■ **Directions**: Reproduce exactly, and only, the lines below from the one containing "Produce and Microgreens (271, 2460)" through the one containing "Bakery (254, 2451)".

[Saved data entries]
[Start of section]

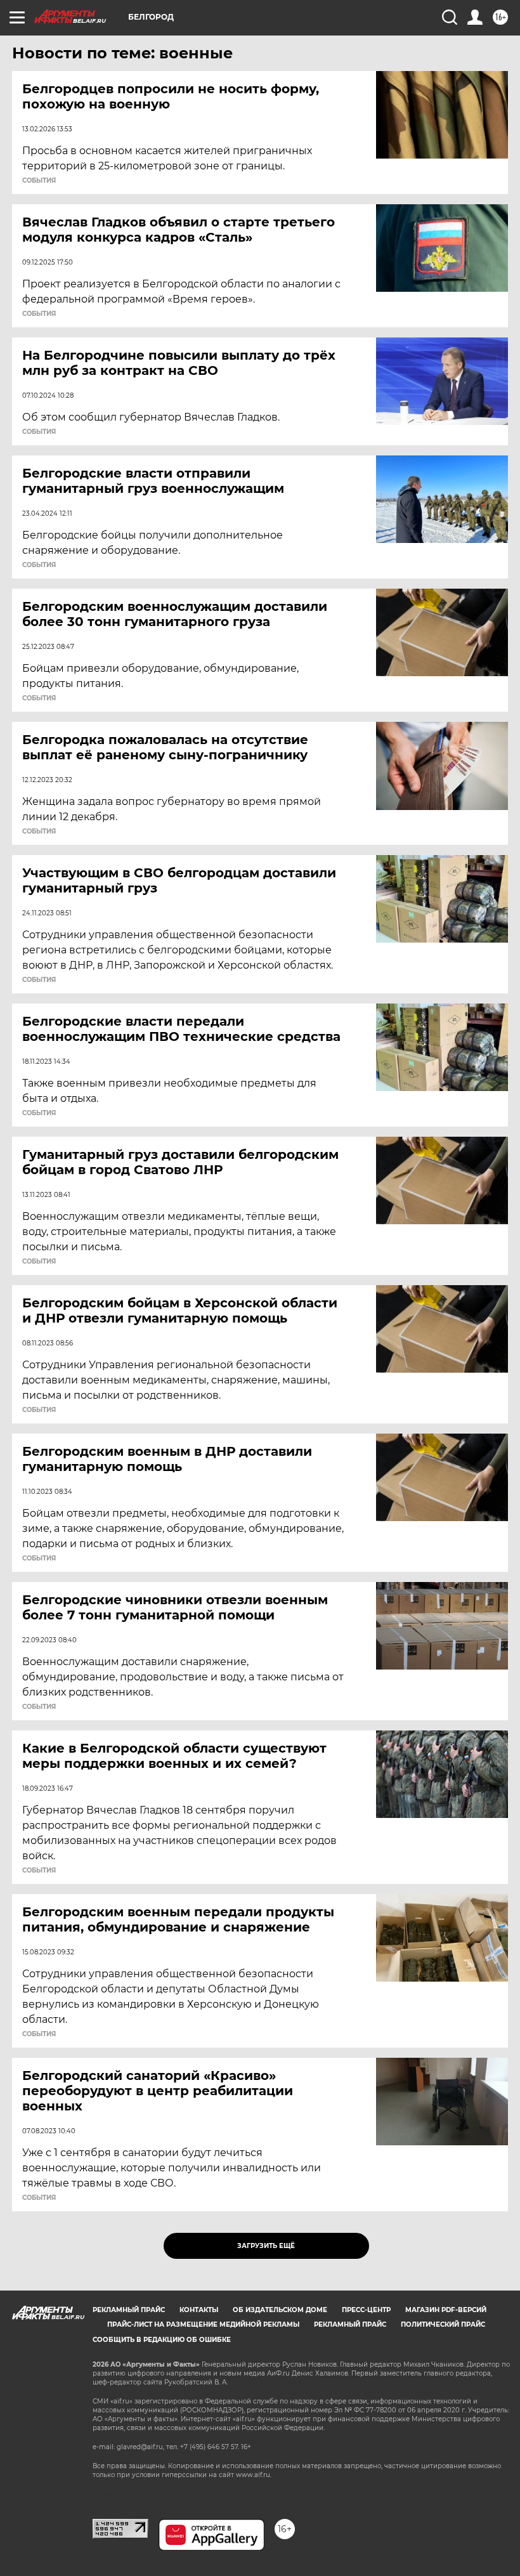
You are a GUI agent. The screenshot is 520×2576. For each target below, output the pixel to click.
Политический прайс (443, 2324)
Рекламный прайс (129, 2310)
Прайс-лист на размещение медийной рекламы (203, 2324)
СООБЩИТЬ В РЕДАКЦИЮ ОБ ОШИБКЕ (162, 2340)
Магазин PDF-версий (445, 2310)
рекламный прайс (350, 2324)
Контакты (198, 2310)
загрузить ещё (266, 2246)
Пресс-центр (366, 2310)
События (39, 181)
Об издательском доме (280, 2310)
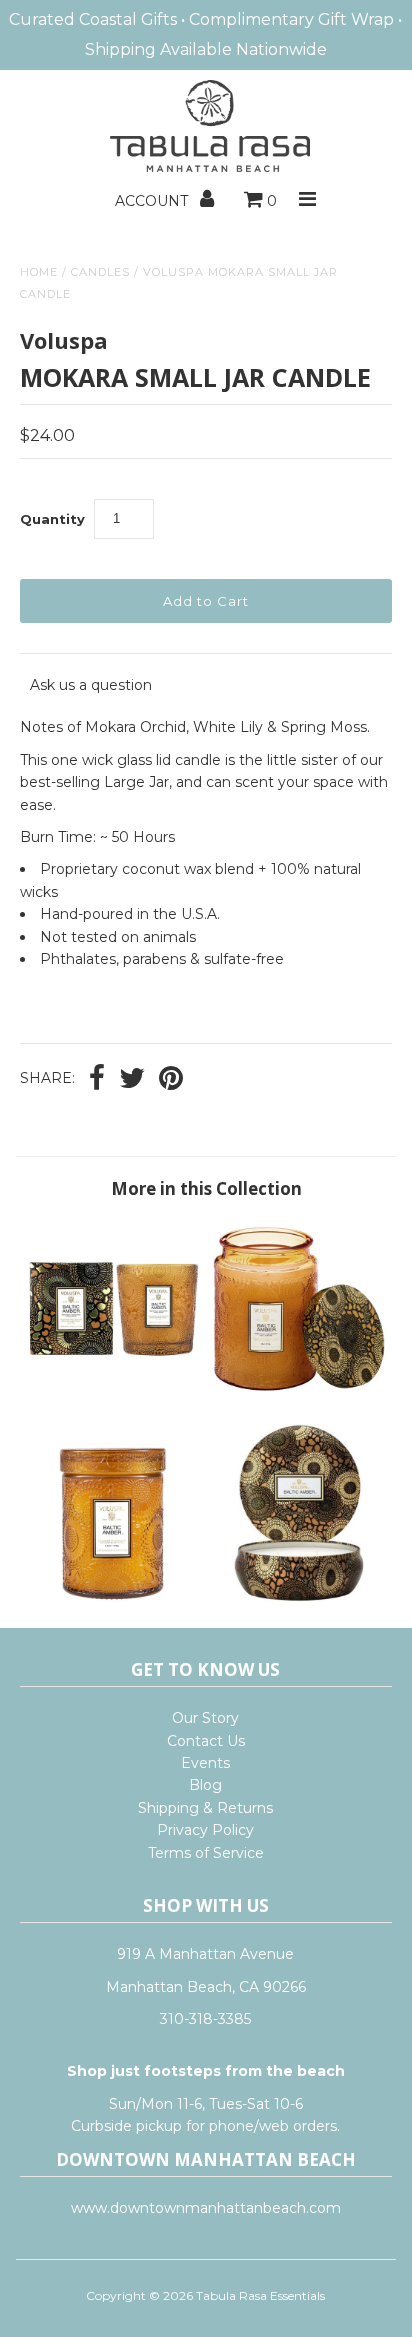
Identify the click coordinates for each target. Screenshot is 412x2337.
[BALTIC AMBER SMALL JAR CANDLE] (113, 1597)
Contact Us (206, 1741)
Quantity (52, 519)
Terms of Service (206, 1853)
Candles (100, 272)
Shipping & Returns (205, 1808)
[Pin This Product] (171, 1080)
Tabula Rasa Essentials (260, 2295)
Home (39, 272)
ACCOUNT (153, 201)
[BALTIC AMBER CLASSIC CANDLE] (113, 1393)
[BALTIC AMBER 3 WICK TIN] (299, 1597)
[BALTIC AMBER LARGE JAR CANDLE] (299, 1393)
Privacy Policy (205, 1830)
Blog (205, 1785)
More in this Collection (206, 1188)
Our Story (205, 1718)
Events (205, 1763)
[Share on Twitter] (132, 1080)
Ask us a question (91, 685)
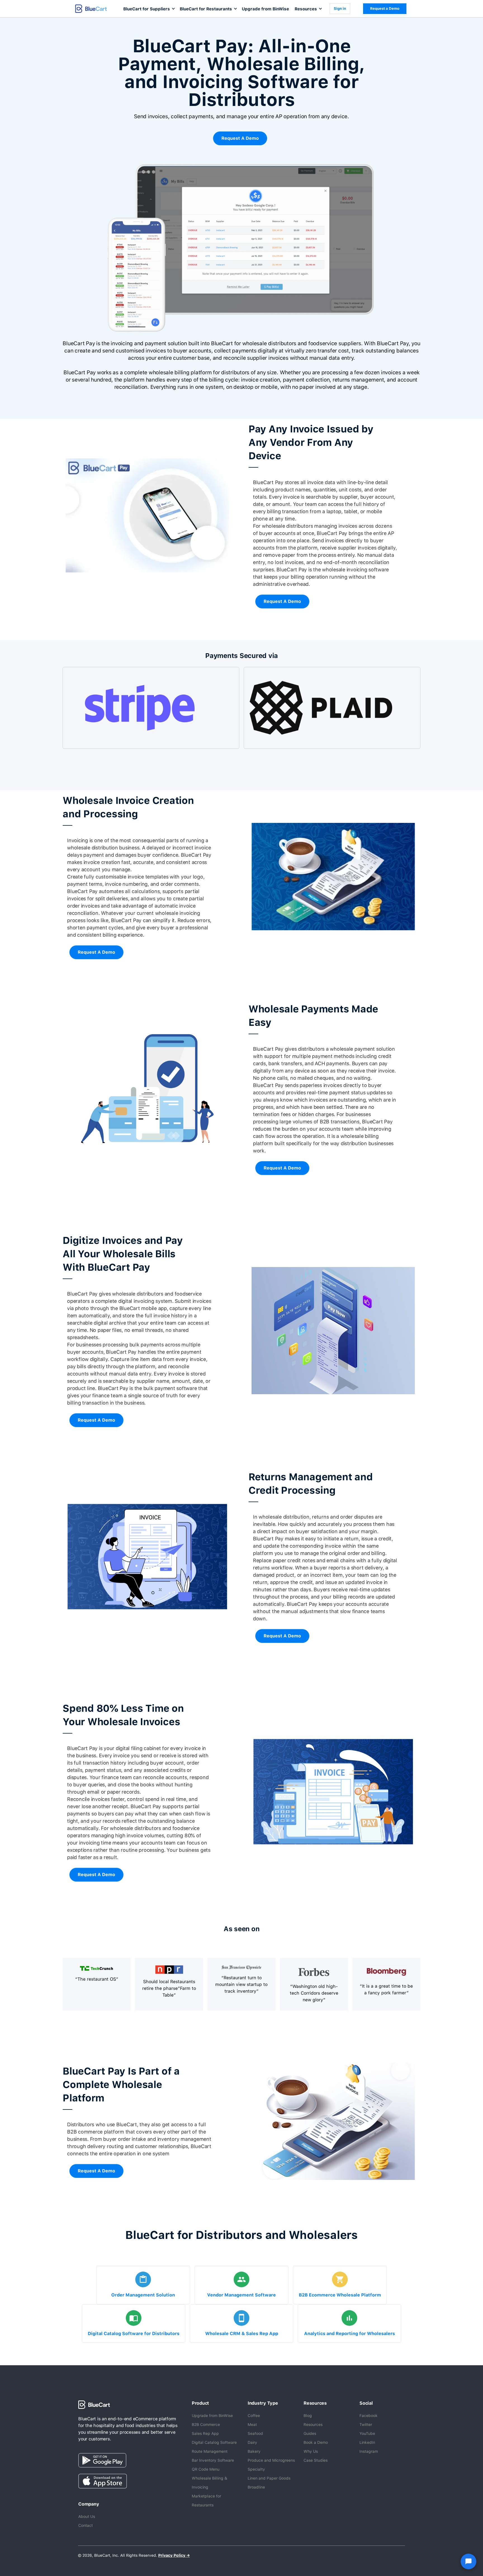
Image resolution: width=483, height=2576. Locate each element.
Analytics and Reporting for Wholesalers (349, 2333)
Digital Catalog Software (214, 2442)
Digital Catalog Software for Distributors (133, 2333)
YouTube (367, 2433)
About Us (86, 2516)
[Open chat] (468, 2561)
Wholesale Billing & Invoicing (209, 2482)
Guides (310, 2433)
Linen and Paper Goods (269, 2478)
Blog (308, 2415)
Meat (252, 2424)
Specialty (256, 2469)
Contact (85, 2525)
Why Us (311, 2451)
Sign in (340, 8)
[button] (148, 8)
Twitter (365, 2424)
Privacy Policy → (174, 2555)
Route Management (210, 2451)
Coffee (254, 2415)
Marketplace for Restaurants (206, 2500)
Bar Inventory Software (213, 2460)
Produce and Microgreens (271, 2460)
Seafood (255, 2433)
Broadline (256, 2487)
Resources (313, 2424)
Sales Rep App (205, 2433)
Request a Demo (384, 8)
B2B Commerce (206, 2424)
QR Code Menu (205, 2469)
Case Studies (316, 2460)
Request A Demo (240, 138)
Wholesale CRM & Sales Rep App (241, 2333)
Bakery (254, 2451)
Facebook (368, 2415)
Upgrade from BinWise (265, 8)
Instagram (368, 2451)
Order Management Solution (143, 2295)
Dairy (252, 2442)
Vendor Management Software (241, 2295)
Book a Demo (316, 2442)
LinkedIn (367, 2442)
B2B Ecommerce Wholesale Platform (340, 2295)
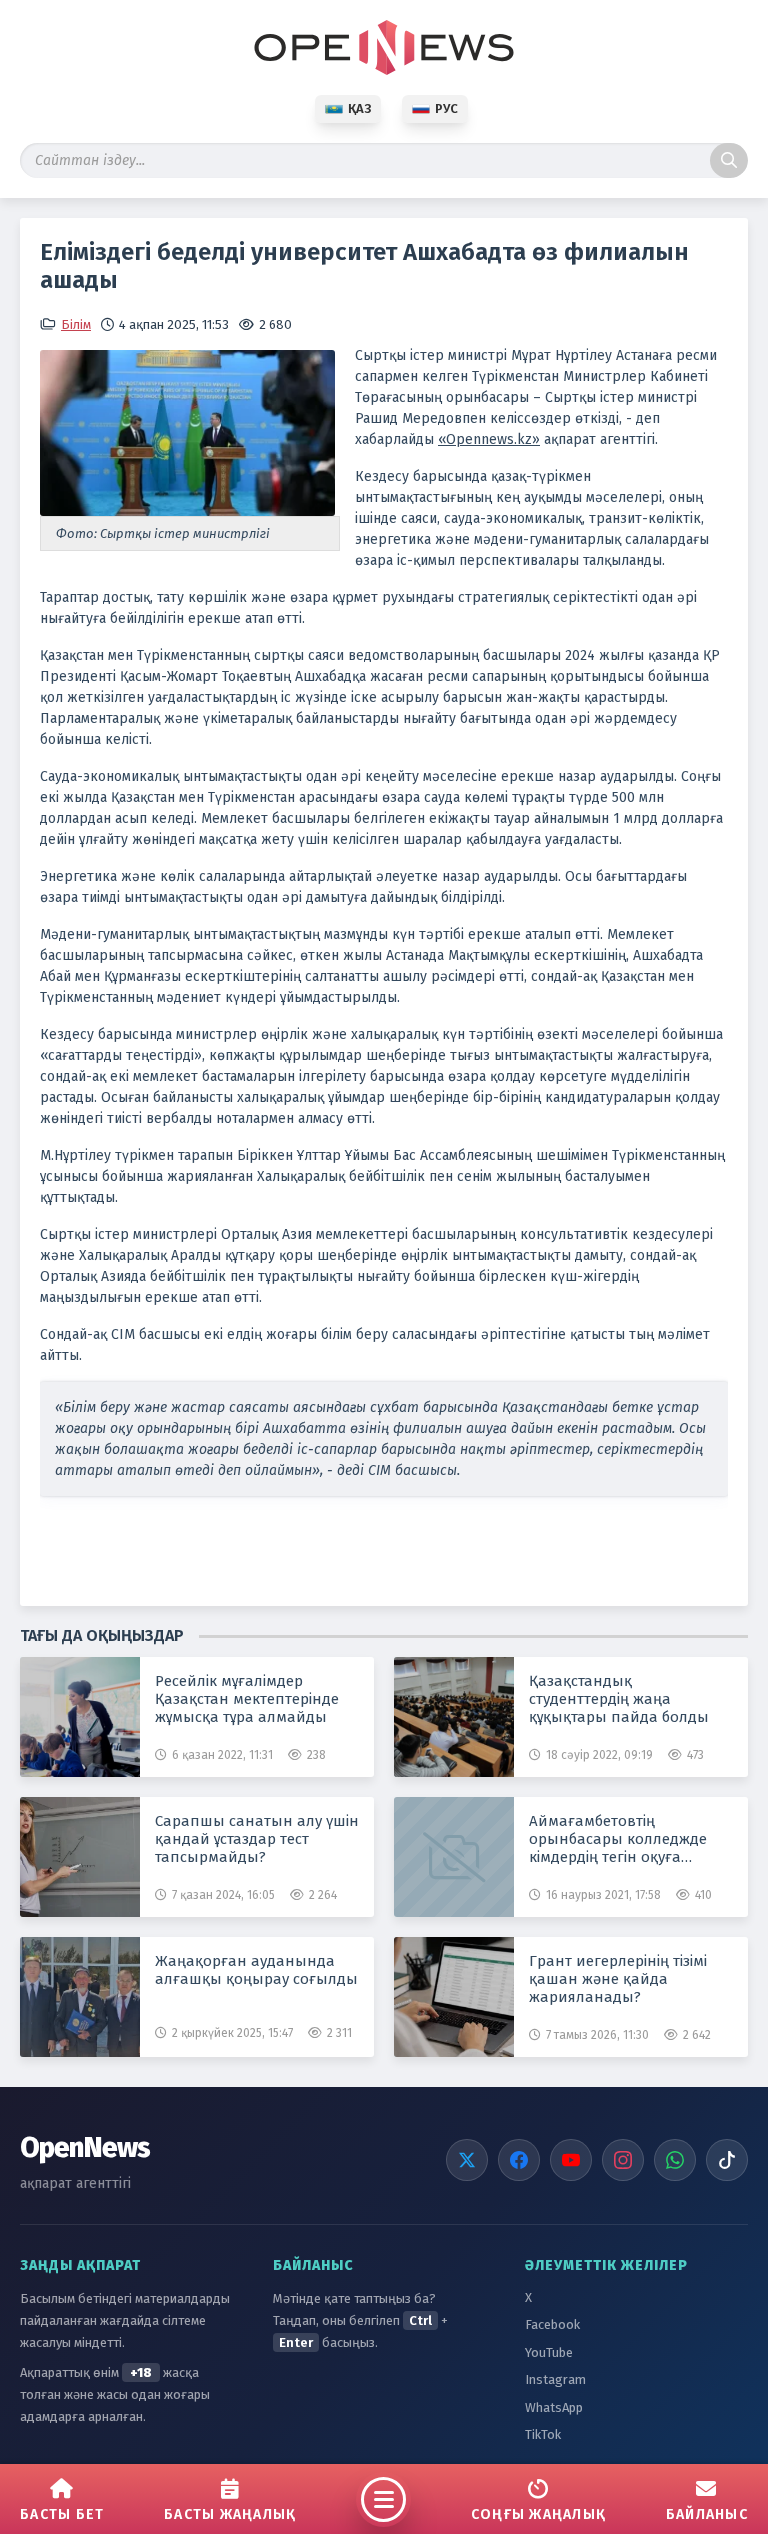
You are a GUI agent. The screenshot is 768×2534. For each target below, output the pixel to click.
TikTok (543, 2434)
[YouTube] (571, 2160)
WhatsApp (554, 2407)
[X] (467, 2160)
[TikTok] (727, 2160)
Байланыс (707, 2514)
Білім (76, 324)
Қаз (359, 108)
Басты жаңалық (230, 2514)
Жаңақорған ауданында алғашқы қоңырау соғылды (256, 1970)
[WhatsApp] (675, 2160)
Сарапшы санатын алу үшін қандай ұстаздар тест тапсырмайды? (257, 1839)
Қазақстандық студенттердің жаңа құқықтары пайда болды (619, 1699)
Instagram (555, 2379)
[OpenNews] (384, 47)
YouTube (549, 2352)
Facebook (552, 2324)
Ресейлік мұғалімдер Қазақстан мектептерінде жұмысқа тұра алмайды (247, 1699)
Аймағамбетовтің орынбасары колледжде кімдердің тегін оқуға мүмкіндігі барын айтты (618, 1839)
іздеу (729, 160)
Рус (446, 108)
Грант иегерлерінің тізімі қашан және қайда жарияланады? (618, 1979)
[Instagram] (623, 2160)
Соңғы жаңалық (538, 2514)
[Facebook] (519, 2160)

[End of section]

■ **Reply**:
Produce and Microgreens (271, 2460)
Seafood (255, 2433)
Broadline (256, 2487)
Resources (313, 2424)
Sales Rep App (205, 2433)
Request a Demo (384, 8)
B2B Commerce (206, 2424)
QR Code Menu (205, 2469)
Case Studies (316, 2460)
Request A Demo (240, 138)
Wholesale CRM & Sales Rep App (241, 2333)
Bakery (254, 2451)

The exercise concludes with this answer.